I just use SolusVM's template creator, thats how I created a pre-install cPanel and Webmin templates. Tempted to also make some really minimal templates when I find some time.


----------



## Awmusic12635 (May 18, 2013)

coreyman said:


> I get a 403 Forbidden on this and additionally I can not find a template like this by just browsing the site.


New page: http://openvztemplate.com/view.php?id=34


----------



## BlackoutIsHere (May 18, 2013)

Jono20201 said:


> Tempted to also make some really minimal templates when I find some time.


 
Minimal templates are great! The less the merrier?


----------



## Awmusic12635 (May 18, 2013)

BlackoutIsHere said:


> Minimal templates are great! The less the merrier?


Yea, Its fun having debian running on like 2-3MB of RAM. I think that is what the openvztemplate.com ones run at on average.


----------



## jarland (May 18, 2013)

Jono20201 said:


> SolusVM's template creator



I've been meaning to test this question for a while but I've always had other priorities. Does SolusVM erase the SSH keys so that they are generated again for the next install? My understanding is that there is template creation, then there is secure template creation.

Reference: http://openvz.org/Debian_template_creation#Fix_SSH_host_keys


----------



## WebTech Hosts (Mar 8, 2015)

Whats the difference between minimal and standard?

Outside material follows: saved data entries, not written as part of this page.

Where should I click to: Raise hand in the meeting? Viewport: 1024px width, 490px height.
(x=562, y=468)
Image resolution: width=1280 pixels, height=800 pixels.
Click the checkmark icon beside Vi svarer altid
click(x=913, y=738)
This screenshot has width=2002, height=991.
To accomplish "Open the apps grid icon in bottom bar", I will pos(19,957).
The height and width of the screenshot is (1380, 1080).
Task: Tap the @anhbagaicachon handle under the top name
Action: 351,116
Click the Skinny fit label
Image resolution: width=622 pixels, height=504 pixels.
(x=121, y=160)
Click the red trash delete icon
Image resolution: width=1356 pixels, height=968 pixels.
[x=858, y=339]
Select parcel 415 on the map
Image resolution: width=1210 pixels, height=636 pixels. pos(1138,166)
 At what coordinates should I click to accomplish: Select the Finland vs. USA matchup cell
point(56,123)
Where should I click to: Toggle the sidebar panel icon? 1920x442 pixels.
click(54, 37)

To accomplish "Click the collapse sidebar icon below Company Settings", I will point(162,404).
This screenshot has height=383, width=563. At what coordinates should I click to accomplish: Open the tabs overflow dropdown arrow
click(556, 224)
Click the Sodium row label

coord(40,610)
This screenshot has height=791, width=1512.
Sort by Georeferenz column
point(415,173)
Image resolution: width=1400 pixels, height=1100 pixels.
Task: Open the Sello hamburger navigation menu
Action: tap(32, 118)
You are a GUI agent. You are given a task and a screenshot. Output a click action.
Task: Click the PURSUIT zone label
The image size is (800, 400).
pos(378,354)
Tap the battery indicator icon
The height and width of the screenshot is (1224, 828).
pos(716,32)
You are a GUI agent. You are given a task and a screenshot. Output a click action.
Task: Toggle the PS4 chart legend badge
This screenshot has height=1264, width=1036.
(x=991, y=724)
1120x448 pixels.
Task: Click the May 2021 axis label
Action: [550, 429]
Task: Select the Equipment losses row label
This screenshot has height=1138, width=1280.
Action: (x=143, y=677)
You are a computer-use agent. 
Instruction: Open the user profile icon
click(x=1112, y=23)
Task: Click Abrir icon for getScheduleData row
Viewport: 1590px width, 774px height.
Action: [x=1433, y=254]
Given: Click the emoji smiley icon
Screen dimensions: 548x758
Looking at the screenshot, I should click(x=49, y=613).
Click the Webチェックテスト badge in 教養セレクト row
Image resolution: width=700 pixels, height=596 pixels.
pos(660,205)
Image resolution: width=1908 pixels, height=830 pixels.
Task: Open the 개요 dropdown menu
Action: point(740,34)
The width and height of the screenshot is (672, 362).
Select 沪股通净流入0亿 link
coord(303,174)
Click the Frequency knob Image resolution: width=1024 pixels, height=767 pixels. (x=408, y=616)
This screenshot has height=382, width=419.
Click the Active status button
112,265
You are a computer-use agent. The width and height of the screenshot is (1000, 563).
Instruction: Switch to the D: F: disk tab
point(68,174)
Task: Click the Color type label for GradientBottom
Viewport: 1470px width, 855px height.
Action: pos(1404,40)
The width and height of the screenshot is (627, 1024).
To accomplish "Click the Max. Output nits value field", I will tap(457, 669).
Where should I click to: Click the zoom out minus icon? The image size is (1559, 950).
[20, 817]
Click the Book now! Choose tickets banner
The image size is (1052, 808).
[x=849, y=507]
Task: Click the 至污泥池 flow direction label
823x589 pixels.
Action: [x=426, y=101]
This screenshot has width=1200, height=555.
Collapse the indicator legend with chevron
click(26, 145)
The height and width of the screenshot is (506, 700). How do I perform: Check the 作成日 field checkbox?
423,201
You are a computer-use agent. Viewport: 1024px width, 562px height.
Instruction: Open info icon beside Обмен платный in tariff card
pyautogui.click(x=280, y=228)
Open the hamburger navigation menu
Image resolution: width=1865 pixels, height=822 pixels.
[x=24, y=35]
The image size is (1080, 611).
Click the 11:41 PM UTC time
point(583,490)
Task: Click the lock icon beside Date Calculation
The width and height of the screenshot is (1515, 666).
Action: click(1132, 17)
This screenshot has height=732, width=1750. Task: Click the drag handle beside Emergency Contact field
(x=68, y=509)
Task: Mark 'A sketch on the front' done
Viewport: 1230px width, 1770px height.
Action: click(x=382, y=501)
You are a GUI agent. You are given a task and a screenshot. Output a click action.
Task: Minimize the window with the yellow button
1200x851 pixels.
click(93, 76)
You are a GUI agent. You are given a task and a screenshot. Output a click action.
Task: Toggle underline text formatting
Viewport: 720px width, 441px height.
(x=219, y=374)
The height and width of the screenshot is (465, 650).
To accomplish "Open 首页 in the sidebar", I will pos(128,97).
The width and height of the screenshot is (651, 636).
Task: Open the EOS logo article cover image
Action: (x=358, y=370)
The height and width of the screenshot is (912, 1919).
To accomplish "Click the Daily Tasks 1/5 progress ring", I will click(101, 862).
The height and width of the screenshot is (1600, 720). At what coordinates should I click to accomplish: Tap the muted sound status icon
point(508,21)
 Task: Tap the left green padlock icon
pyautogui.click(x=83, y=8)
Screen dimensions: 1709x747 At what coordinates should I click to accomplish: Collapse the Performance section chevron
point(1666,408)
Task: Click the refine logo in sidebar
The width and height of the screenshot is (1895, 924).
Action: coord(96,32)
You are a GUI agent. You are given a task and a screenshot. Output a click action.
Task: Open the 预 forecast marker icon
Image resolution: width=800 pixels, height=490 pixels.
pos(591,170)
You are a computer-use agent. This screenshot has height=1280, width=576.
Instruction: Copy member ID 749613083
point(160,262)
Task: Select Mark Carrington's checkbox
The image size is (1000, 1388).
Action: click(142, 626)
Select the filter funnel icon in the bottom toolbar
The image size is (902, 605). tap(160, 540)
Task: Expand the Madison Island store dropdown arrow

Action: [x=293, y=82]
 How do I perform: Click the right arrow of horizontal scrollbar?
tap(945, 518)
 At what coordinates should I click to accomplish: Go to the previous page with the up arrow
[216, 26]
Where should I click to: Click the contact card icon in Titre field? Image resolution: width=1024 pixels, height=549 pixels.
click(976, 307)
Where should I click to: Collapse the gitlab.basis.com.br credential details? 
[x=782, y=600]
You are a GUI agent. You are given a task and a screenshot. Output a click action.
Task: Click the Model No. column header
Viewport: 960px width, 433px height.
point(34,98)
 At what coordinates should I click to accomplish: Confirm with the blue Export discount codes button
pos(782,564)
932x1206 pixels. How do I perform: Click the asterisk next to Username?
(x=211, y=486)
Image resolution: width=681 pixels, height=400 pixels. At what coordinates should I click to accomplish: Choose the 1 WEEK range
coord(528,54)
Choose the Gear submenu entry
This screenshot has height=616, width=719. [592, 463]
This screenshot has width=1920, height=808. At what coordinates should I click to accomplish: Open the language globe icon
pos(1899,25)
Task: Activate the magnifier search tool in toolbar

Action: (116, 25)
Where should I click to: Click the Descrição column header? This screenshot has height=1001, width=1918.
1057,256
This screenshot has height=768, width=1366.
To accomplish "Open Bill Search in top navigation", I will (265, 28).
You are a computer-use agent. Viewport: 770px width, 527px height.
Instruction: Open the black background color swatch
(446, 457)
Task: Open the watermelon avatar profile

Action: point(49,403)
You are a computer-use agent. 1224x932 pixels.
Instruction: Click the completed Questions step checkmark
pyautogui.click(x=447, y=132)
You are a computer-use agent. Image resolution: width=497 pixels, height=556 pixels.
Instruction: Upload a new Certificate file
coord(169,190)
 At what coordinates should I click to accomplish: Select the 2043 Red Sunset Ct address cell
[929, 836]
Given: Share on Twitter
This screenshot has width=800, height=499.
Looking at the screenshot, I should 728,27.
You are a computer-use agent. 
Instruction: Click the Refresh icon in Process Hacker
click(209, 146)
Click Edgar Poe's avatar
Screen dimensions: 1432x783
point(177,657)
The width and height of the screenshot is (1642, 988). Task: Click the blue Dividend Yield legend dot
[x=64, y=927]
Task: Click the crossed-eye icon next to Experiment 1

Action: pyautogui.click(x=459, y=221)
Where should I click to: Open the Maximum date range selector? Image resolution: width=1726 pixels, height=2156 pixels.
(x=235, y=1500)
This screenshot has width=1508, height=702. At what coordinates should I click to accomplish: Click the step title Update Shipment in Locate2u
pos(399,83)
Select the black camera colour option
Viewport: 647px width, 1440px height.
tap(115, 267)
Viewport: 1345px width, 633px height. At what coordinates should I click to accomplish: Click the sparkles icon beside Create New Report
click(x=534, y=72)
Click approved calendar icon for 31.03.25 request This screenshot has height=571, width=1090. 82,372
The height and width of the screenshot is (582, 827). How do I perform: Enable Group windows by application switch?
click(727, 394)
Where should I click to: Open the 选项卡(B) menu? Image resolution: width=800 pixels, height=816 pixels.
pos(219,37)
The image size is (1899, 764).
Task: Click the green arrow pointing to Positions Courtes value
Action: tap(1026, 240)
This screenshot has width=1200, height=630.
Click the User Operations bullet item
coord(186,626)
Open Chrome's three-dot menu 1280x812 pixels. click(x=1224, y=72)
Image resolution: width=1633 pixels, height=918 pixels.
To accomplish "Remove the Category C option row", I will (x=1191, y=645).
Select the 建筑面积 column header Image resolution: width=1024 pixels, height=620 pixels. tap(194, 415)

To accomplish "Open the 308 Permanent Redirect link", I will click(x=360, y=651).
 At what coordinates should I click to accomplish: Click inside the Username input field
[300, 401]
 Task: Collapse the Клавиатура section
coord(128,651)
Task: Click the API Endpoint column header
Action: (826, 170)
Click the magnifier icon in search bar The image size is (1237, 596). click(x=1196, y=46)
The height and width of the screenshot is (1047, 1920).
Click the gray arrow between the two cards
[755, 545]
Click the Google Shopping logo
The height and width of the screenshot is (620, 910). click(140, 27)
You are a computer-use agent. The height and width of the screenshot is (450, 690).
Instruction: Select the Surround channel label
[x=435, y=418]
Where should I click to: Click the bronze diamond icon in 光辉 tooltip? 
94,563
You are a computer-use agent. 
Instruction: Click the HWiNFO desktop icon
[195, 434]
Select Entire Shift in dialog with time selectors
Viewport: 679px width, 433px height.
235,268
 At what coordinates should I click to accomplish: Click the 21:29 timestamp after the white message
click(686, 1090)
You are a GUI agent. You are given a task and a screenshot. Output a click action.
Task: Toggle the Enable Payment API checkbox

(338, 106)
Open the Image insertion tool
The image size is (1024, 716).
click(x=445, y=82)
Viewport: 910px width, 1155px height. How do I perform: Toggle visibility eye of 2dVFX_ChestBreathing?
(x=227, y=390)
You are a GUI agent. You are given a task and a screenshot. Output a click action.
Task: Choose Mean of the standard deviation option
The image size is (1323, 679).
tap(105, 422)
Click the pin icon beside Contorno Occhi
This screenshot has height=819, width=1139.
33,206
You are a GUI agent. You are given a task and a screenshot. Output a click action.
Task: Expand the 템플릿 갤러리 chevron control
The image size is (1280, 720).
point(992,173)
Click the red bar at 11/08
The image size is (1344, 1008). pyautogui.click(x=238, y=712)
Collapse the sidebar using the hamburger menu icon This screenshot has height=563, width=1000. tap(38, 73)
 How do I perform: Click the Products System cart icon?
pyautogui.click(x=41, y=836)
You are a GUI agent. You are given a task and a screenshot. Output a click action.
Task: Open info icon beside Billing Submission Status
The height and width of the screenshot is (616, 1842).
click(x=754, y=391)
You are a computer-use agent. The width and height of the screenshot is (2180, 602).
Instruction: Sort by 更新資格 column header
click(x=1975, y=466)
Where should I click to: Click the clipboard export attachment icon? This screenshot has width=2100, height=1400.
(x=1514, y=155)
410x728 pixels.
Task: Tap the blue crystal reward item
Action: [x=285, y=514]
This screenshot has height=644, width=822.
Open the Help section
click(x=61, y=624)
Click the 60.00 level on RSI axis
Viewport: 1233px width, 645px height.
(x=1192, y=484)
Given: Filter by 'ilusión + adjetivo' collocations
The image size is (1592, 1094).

https://openvz.org/Download/template/precreated


----------



## HalfEatenPie (Mar 8, 2015)

WebTech Hosts said:


> Whats the difference between minimal and standard?
> 
> https://openvz.org/Download/template/precreated


Minimal only has the barebones whereas standard frequently contains additional applications such as Apache and the such.  In my opinion, they should deliver all templates as minimal. 

Also get the occasional "you're a scam!  I've never had apache preinstalled on my server from so and so!".  What do they expect?  It's the standard precreated templates from OpenVZ themselves.


----------